_Textauszug_
=====

Rheinische Lösung Anstoßen aufs Christkind

Meinung | Düsseldorf · „Festlich“ ist im Rheinland gar nicht so kirchlich definiert, wie viele glauben mögen. Es gibt jede Menge erdnahe Momente – nicht nur musikalisch.

 Vielerorts gehört (jedenfalls in Nicht-Pandemiezeiten) das morgendliche Frühschoppen an Heiligabend dazu.

Vielerorts gehört (jedenfalls in Nicht-Pandemiezeiten) das morgendliche Frühschoppen an Heiligabend dazu.

Foto: dpa/David Young

Das kölsche Liedgut passt so gar nicht in die Weihnachtszeit. Wie singen die Höhner: „Der liebe Gott weiß, dass ich kein Engel bin.“ Und Willy Millowitsch hat gar schunkelnd verkündet: „Wir sind alle kleine Sünderlein!“ Und doch gibt es die kölsche Weihnacht, die bekannte Bands allzu gern in Szene setzen, womit sie für Rührung und Umsatz sorgen. Geboten wird eine gefühlige Mischung aus Opa Hoppenstedt und Schunkeln, bis der Baum brennt. Die Paveier haben es sogar in den Großen Sendesaal des Kölner Funkhauses geschafft. Ihre himmlischen Lieder op Kölsch kommen allerdings erst am zweiten Weihnachtstag ins Radio. Zu viel Spaß, so die offensichtliche Sorge der Verantwortlichen, könnte die angesagte Feststimmung stören.

Dabei ist die Definition von „festlich“ im Rheinischen gar nicht so klar und kirchlich. Aus Düsseldorf wird berichtet, dass sich in normalen Jahren zu Heiligabend am Uerige morgendlich die Durstigen drängeln, die aufs Christkindchen anstoßen. Die Weihnachtsmarktbetreiber in Mönchengladbach wissen, dass es schwierig wird, den Glühweinstand rechtzeitig zu schließen, damit alle noch zur Christmette oder zumindest nach Hause kommen. Die meisten aber, das sei betont, sind brav und abends in der Kirche.

=====

_Deine Aufgaben_
A: Warum kommen die himmlischen Lieder der Paveier op Kölsch laut Textauszug erst am zweiten Weihnachtstag ins Radio? Antworte in ein bis drei Sätzen.
B: Gib einen Abschnitt aus dem Textauszug wortgetreu wieder: Setze bei den Worten „Meinung | Düsseldorf“ ein und höre nach „nicht nur musikalisch.“ auf.
Stütze dich dabei ausschließlich auf den Textauszug.

_Vorliegendes Material_
=====

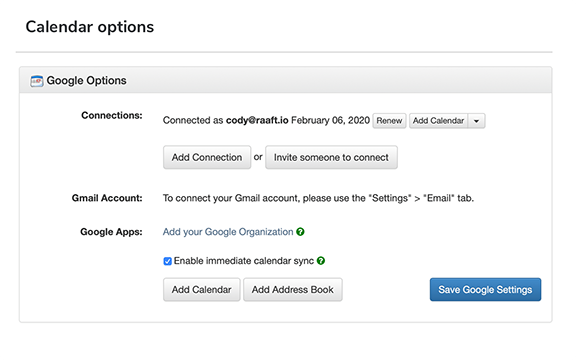Click the Google calendar icon in panel header
576x360 pixels.
36,81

=====

_Lösungen der Aufgaben_
A: Die Verantwortlichen sorgen sich offenbar, dass zu viel Spaß die angesagte Feststimmung stören könnte.

B:
Meinung | Düsseldorf · „Festlich“ ist im Rheinland gar nicht so kirchlich definiert, wie viele glauben mögen. Es gibt jede Menge erdnahe Momente – nicht nur musikalisch.